This analysis accompanied a roundup which can be viewed here.
Long term alcohol intake and risk of rheumatoid arthritis in women: a population based cohort study, 10 July 2012, BMJ
The paper provides weak evidence of a relationship between long-term increased alcohol consumption and decreased risk of Rheumatoid Arthritis (RA) in women.
Observational study; highly possible that any observed associations due confounding effects of unmeasured variables (see below).
The paper’s main conclusion is that “moderate consumption of alcohol is associated with reduced risk of rheumatoid arthritis.”
The paper does not adequately differentiate between moderate and high alcohol consumption. These groups are lumped together.
The study uses inconsistent definitions of moderate/high consumption for different analyses that may potentially affect conclusions. The finding of 52% decreased risk for women drinking more than 3 glasses of alcohol per week compared with never-drinkers (based on both 1987 and 1997 assessments) was not mentioned in the statistical analysis section of the methods, arguably weakening any resultant claims. The result is only just statistically significant (confidence interval just excluding 1) and is based on just 14 cases (>3 glasses/week in both 1987 and 1997) vs. just 21 cases (never drinkers). Other relative risk estimates plus confidence intervals from Table 4 do not appear to provide additional evidence to support this headline figure.
No statistically significant association was found between increased consumption of any of wine, beer or liquor (when analysed separately) and incidence of RA, though the results seem to trend in that direction.
Analysis of headline result (52% decrease for >3 glasses/week vs. never drinker) was not at all clearly mentioned in methods section. In other words, why was 3 drinks a week used as a cut-off? We cannot know from the data whether 4, 5 or more drinks a week had a similar effect.
A large, prospective population-based cohort design does provide some strength, as ascertainment of outcome and potential risk factor were independent.
One strength is the attempt to examine alcohol consumption in different ways, for example by splitting into type of alcohol.
The authors acknowledge that they could not evaluate the effect of high doses of alcohol on risk of RA because of lack of heavy drinkers in the cohort.
Potential confounders were not adequately adjusted for, especially co-morbidities, which is a major limitation. Women who already suffered from another disease may have been resultantly unable to drink, with the co-morbidity perhaps putting them at higher risk of developing RA. Conversely it could be argued that only healthier women were able to drink, and so may have been inherently less likely to develop RA.
They also point out that they did not measure family history of RA, a proxy for genetic/environmental risk factors. Additionally they say that alcohol consumption may have been under reported, as it could be seen as a socially undesirable behaviour.
When people didn’t report their drinking frequency (10.3% for beer, 3.9% for wine, and 12.1% for liquor) this was assumed to mean none or seldom consumption. This assumption should be strongly questioned and its sensitivity assessed by statistical methods. Whether this was done was unclear.

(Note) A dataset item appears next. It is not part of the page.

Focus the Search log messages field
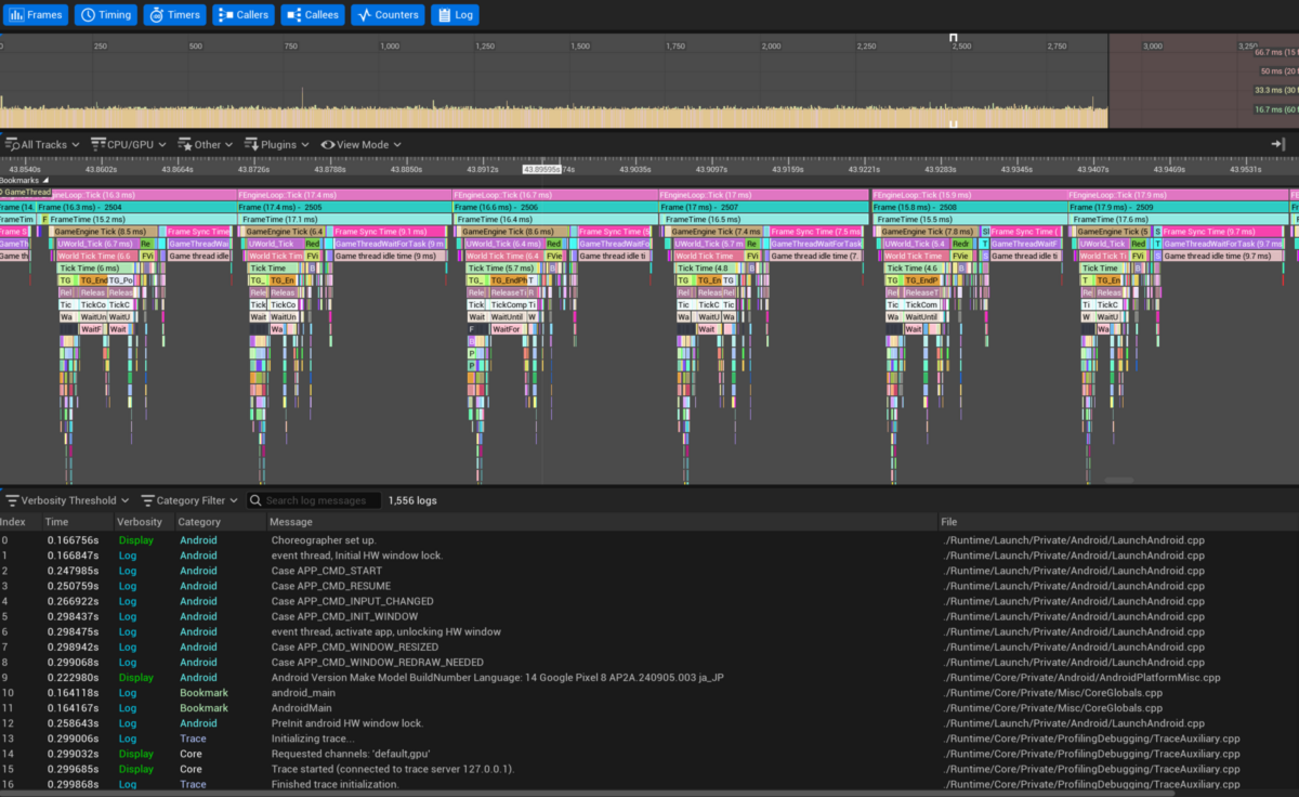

Women who completed the second questionnaire in 1997 but were diagnosed with RA (or a non-RA joint condition, or died) before study start in 2003 were excluded as they would not have been incident cases for the study. In the study there were 197 new cases of RA. There were 443 cases of RA before study start, as well as 1559 deaths. It is highly plausible that women who were ‘going to get sick’, were already sick, and thus excluded from the study. This could have influenced the results in either direction.
Cohort study: a way of analysing risk factors by following a group (cohort) of people over time, and observing who experiences the outcome(s) of interest; no interventions take place, unlike a clinical trial.